The AdvisorShares Gartman Gold/Euro ETF (NYSEARCA:GEUR) steps around that issue by using not dollars to buy gold, but the euro.
This gold ETF goes long gold futures — betting on price increases — while shorting euro currency futures. In short, that provides less downside on an investor’s gold position as the dollar rises. Conversely, should the dollar fall, GEUR and its euro-priced gold should get a boost.
The relationship has worked. Since its inception in February 2014, GEUR has improved 4% vs. a 13% decline for GLD. The difference in returns has only accelerated in recent months as the dollar has continued to strengthen against the euro.
GEUR is not a one-size-fits-all ETF — it’s a very targeted strategy for a particular economic climate. It’s also expensive compared to most other gold ETFs, charging 0.77% in operating expenses.
Gold ETFs to Buy Today: Credit Suisse Gold Shares Covered Call ETN (GLDI)
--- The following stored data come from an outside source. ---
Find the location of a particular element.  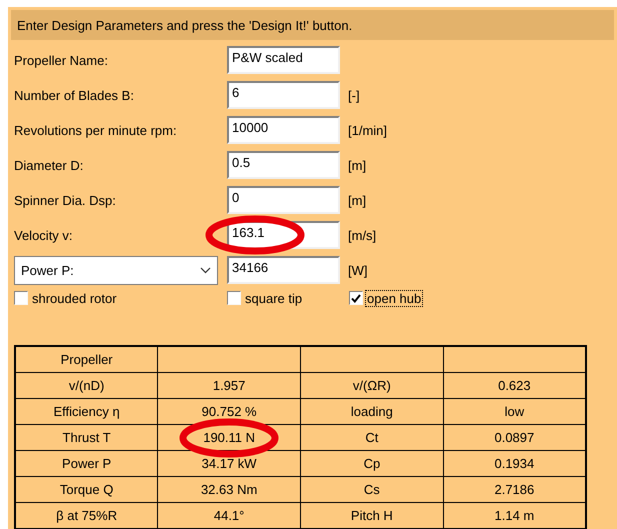

input-field: 6 is located at coordinates (284, 95).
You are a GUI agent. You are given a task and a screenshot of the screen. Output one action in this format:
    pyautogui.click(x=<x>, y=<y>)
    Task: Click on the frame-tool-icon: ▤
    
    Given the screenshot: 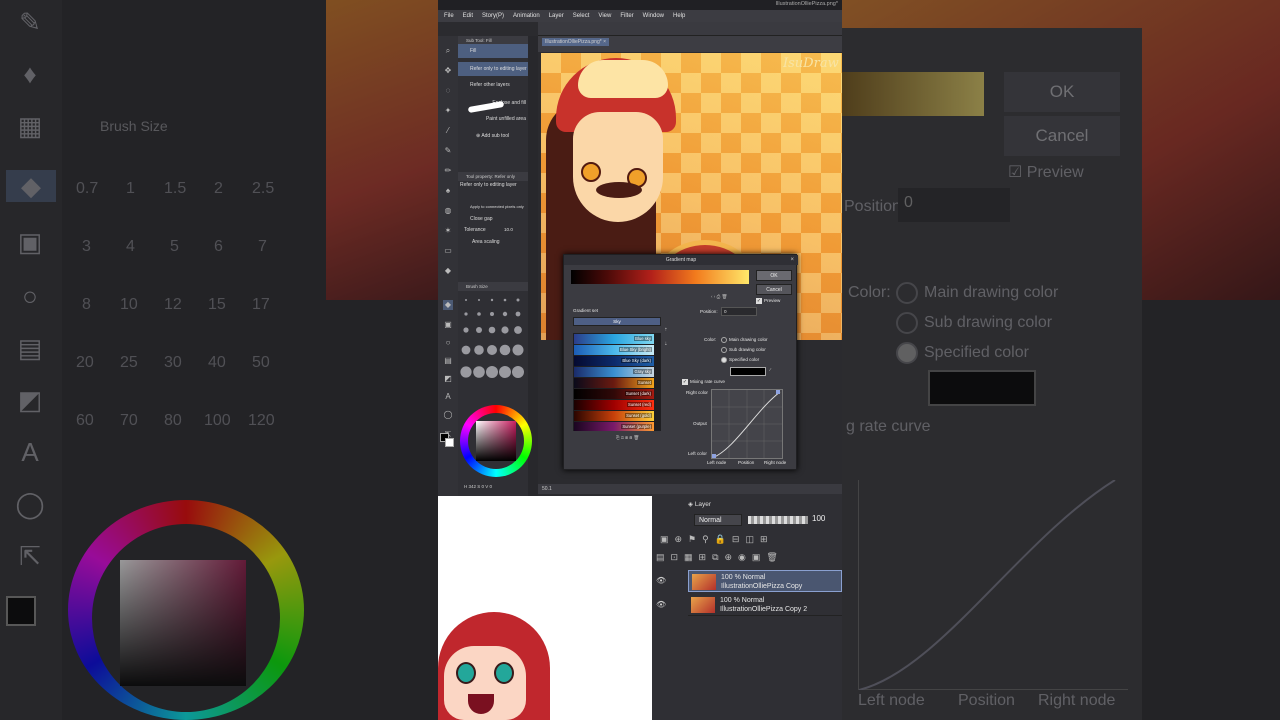 What is the action you would take?
    pyautogui.click(x=448, y=361)
    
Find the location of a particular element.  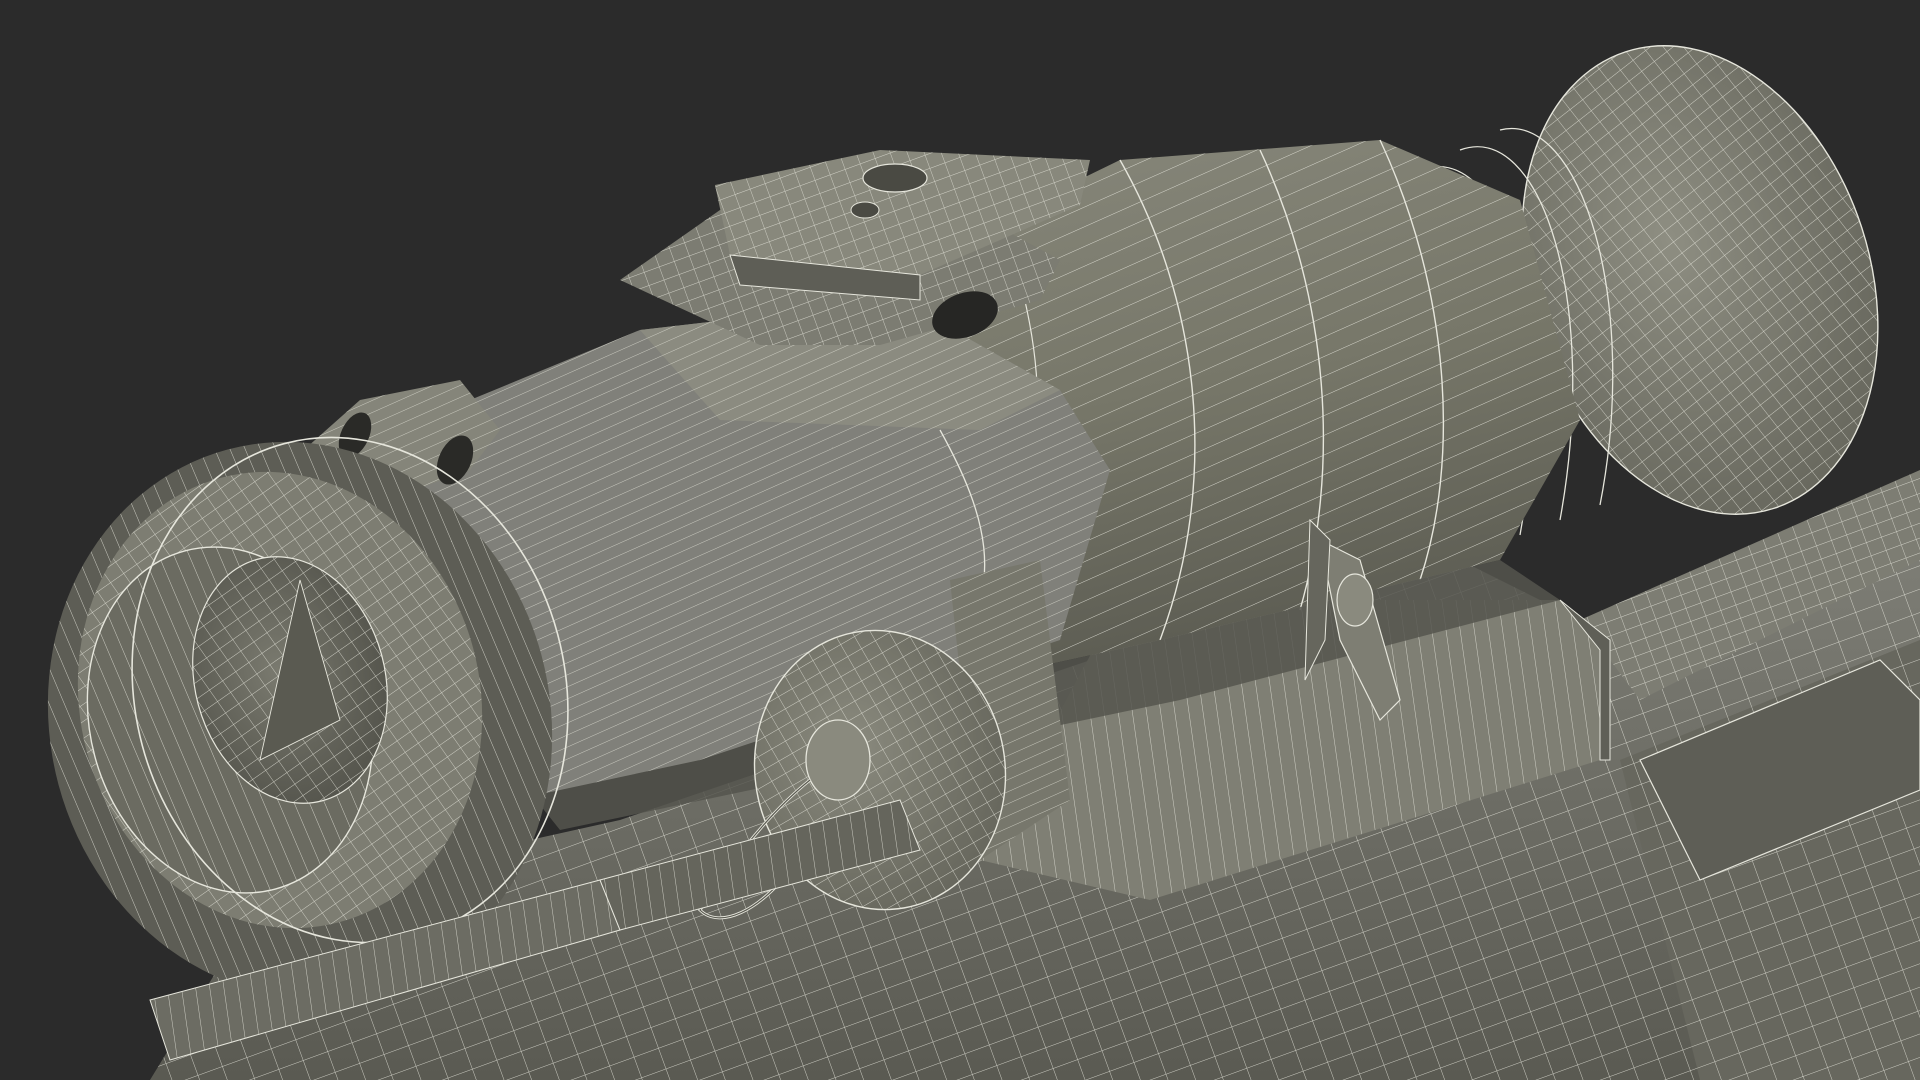

lever-knob is located at coordinates (1355, 600).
Once of the biggest problems that some investors have with gold is that it doesn’t pay any sort of dividend. It basically just sits there and shines.
However, it’s not impossible to get income out of gold.
The Credit Suisse Gold Shares Covered Call ETN (NASDAQ:GLDI) owns and sells covered call options on the previously mentioned GLD. These call option premiums generate additional income for the fund, which GLDI then pays out monthly to investors. That income is meant to help hedge losses when gold prices are on the decline … and if the markets drift sideways, that income can boost returns.
According to its last year of payments, GLDI offers a whopping 12% yield. That huge dividend, along with the general protection offered by gold when things get rocky, can make GLDI an invaluable addition to a diversified portfolio.
GLDI charges 0.65% in expenses.
As of this writing, Aaron Levitt did not hold a position in any of the aforementioned securities.